Saturday, February 13, 2021

 

Not much tonight. Wales has just beaten Scotland in a thriller. Never mind: we’ve got the Calcutta Cup.

 

The match was too exciting to allow for much knitting, but I made a slight advance down the second Evendoon cuff.

 

I continue grateful for your help with leg warming. Beverly asks (comment yesterday) which of Ella Gordon’s wonderful colourways I am leaning towards. The problem has become more difficult since she posted some more on the Jamieson and Smith blog yesterday. But of the first lot, November 20, my first thought was the Peerie boat, because it offered something like the coup de rouge in that orange. But then I thought maybe the overall effect was too bright, with that blue, and I tended more towards Seaweed at the Shetland Museum slipways, with the lime green providing the coup. But I haven’t really got to work with the new selection. I’m glad I don’t have to choose right away (because I’m going to knit the Polliwog next).

 

I’ve finished Sense and Sensibility, and remain rather hostile to it.

6 comments:

  1. I would suggest knitting the legwarmers as I knit socks. 2 sets of DPS. Knit in tandem. First a bit on number 1, then a bit on number 2. you'll get the hang of the pattern, and have the yarn colors at hand. When one is done, the other will be almost done. This is the way I knit socks. I've never had issues with second sock syndrome.

    ReplyDelete
  2. =Tamar9:56 PM

    Choosing the coup color has been the hardest part for me. I once found it necessary to remove and replace a single row in a completed hat, using a kind of kitchener stitch, because a risky color just didn't work.

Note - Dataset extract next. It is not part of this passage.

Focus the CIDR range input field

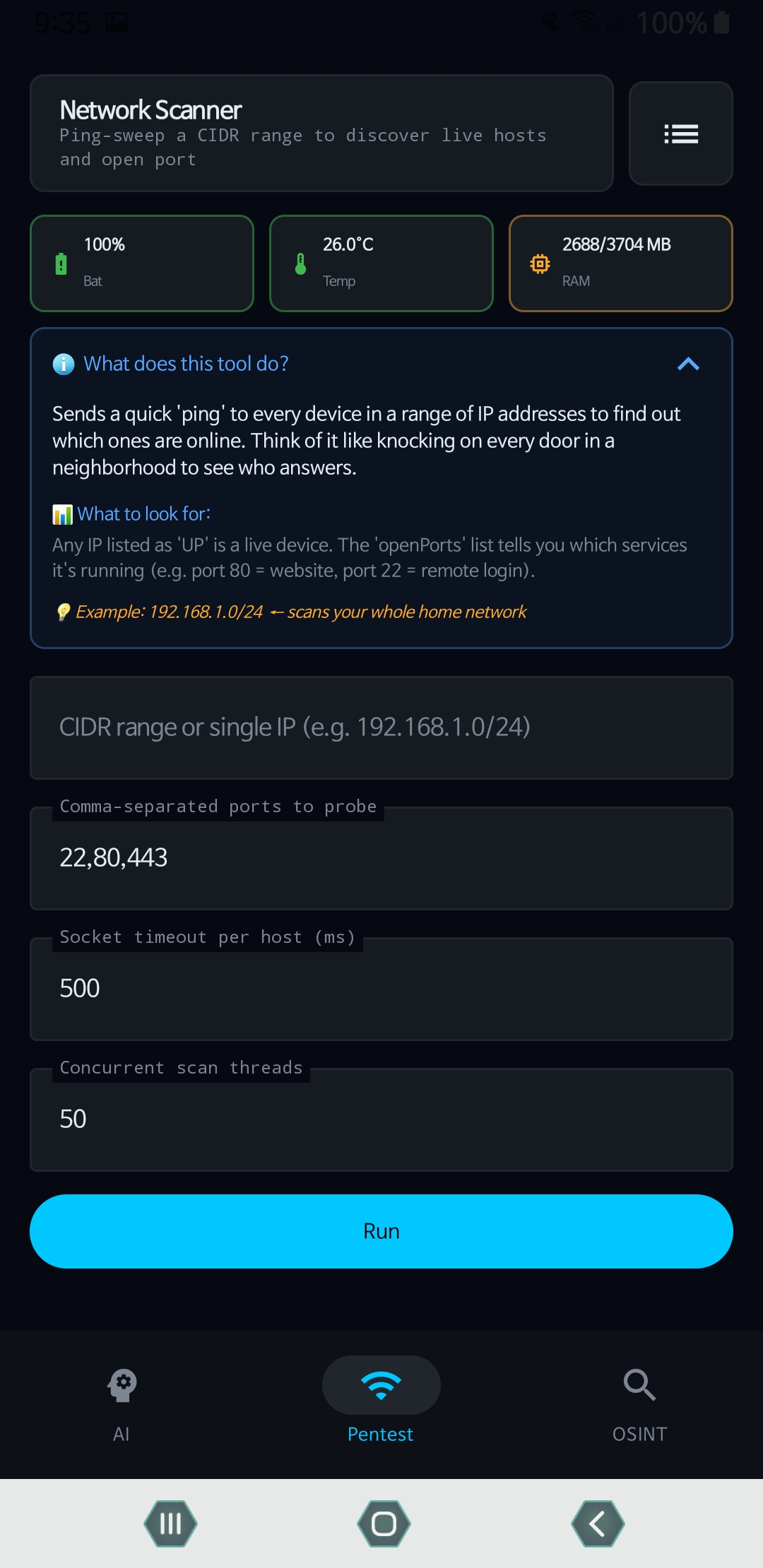pos(381,727)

    I'm curious to know what you object to in S&S, but it's fine if you'd rather not say.

    ReplyDelete
  3. Anonymous10:26 AM

    I did a little checking on Amazon for negative reviews. Only found one, but it was very forceful. Reviewer found it boring, particularly Elinor. characters and plot dissatisfied her and seemed quite irked by all the emphasis on money. By contrast, reviewer did like Pride and Prejudice. Chloe

    ReplyDelete
  4. I love "Sense and Sensibility". I have to say, Chloe, that I would never have thought of Amazon as a reliable source for reviews of one of the world's greatest writers. Whole libraries of critical opinion have been written on the six novels which she wrote.
    I like the book because it covers a wider range of experience than some of the others. Colonel Brandon brings in other possibilities. Even the precarious dependency of the Dashwood family gives us a wider range than the comfortable life led by Emma and the Bennetts. We seem to be closer to harsh reality - Marianne almost dies - than in some of the others. and I find Elinor's self-denial very moving - she gets her reward in the end, though.
    As you say, Jean, now we are both vaccinated, the time may come...

    ReplyDelete
  5. I think Chloe was just looking to see why someone might not like S&S. Having spent a lot of my career in the company of literary critics, many of whom I admire, I myself feel that the opinion of lay readers, Jane Austen's greatest audience, are just as valid as those of the "experts". For my part, I like S&S but don't like Emma. And like Mary Lou, I LOVE Persuasion, both book and film. P&P remains my favourite.